Rachel Nicholls as Brünnhilde. Photo © Tristram Kenton
As Brünnhilde, Rachel Nicholls has a lot to offer. Her small frame is perfect for conveying a sense of a rebellious teenage girl, and she captures the character’s awakening femininity and the emotional conflict that follows. The voice has a laser beam quality that carries well on the orchestra, although it may lack body when pushed and may be short in color above the staff. Kicking Fricka out of a box to the right of the stage, Claire Barnett Jones scored a triumph on opening night in a role you can easily imagine tackling for real. Her rich burgundy mezzo has a formidable body, and the top should gain power with a little more experience. Although the whispered Valkyries were the loudest. In the Stroll , all were remarkable in the complex overall work that accompanies the confrontation with their irate father.
The production is sung in English in the new translation by John Deathridge. It’s a pretty patchy affair with moments that would seriously rock Wagner’s Meistersingers (“Courage, I think he’s got it,” Sieglinde sings at one point, apparently channeling Yoda).

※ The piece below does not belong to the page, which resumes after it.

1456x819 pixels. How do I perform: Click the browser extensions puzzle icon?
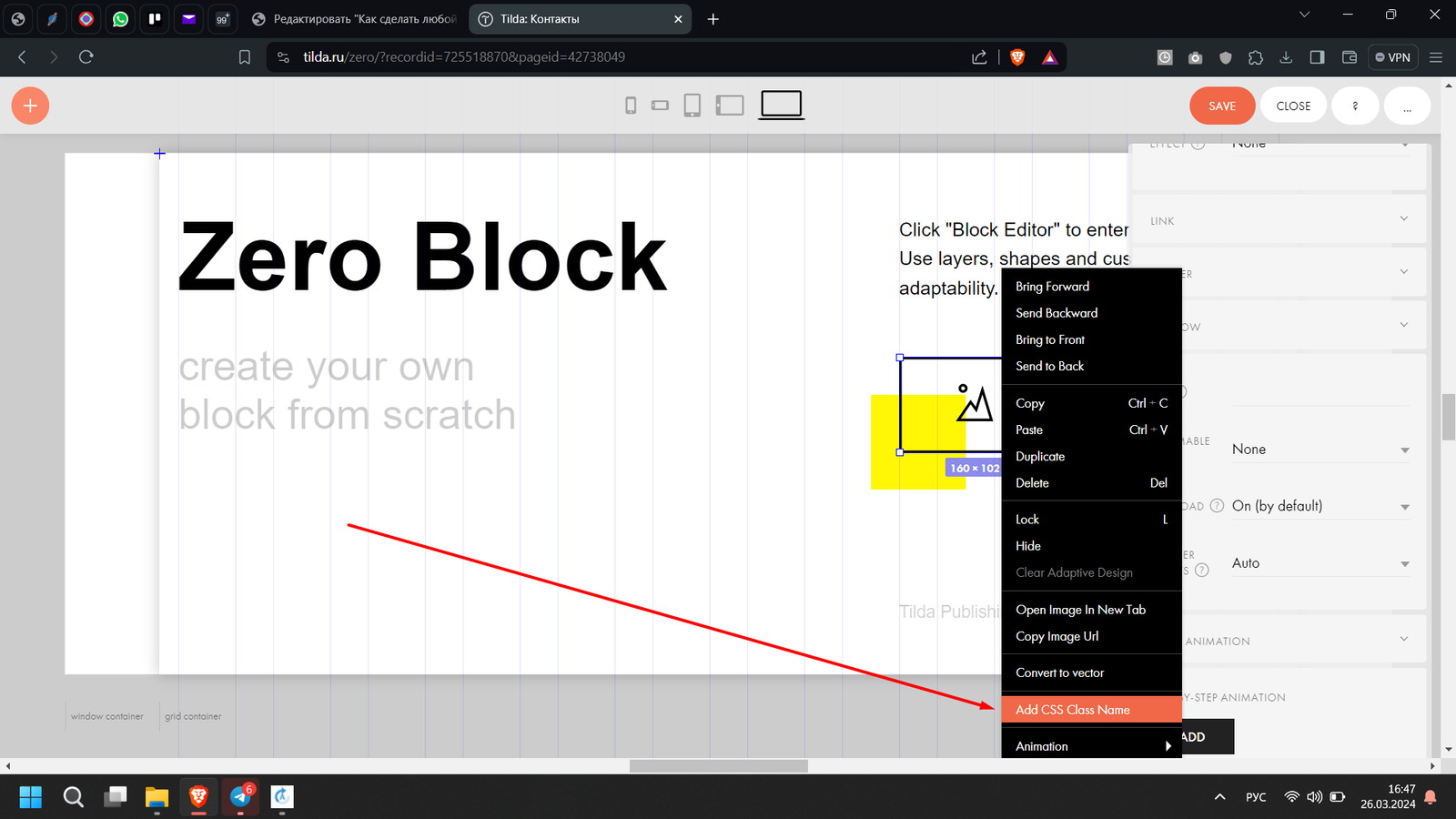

With New York – for now at least – engaged in directing Jones for 2025, ENO has a lot to do with it. Valkyrie . While Met chief executive Peter Gelb won’t be inheriting the conductor, soloists, or translation, in its current form, it’s hard to see this disappointing business unleashed in the Big Apple (or, we imagine, in Australian cinemas and others around the world). Watch this place.
ENO
The Valkyrie
runs at the London Coliseum until December 10.